# Task to complete
Below are lines of data; restate word for word those running from the line containing "Click the servers stack icon in the header" to the line containing "Task: Export using the PDF icon", inclusive, and no others.

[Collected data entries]

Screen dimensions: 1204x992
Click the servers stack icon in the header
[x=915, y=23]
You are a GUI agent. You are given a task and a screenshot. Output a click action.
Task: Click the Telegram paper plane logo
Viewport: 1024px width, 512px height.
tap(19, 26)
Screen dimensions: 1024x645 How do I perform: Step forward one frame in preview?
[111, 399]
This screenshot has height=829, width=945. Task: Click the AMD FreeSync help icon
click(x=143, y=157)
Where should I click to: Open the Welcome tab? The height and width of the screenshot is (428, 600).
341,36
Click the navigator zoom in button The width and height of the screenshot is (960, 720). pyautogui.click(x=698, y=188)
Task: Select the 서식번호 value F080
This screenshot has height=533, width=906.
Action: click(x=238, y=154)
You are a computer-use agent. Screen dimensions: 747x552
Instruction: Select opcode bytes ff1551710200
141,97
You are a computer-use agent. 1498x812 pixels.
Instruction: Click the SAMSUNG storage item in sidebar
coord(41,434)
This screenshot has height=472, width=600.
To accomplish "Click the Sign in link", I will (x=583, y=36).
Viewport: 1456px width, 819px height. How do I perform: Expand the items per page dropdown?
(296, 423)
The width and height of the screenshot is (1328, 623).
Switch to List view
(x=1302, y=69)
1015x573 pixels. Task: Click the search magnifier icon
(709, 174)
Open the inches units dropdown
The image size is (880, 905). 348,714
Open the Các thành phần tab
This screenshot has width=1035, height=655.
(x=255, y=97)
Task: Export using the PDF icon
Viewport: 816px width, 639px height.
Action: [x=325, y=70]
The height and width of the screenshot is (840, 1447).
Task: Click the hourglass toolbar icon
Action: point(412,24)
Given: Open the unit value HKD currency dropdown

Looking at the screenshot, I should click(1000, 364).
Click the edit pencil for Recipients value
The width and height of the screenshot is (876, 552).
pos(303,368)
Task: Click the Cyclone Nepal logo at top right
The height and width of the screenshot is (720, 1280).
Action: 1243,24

# Answer to this problem
Click the servers stack icon in the header
[x=915, y=23]
You are a GUI agent. You are given a task and a screenshot. Output a click action.
Task: Click the Telegram paper plane logo
Viewport: 1024px width, 512px height.
tap(19, 26)
Screen dimensions: 1024x645 How do I perform: Step forward one frame in preview?
[111, 399]
This screenshot has height=829, width=945. Task: Click the AMD FreeSync help icon
click(x=143, y=157)
Where should I click to: Open the Welcome tab? The height and width of the screenshot is (428, 600).
341,36
Click the navigator zoom in button The width and height of the screenshot is (960, 720). pyautogui.click(x=698, y=188)
Task: Select the 서식번호 value F080
This screenshot has height=533, width=906.
Action: click(x=238, y=154)
You are a computer-use agent. Screen dimensions: 747x552
Instruction: Select opcode bytes ff1551710200
141,97
You are a computer-use agent. 1498x812 pixels.
Instruction: Click the SAMSUNG storage item in sidebar
coord(41,434)
This screenshot has height=472, width=600.
To accomplish "Click the Sign in link", I will (x=583, y=36).
Viewport: 1456px width, 819px height. How do I perform: Expand the items per page dropdown?
(296, 423)
The width and height of the screenshot is (1328, 623).
Switch to List view
(x=1302, y=69)
1015x573 pixels. Task: Click the search magnifier icon
(709, 174)
Open the inches units dropdown
The image size is (880, 905). 348,714
Open the Các thành phần tab
This screenshot has width=1035, height=655.
(x=255, y=97)
Task: Export using the PDF icon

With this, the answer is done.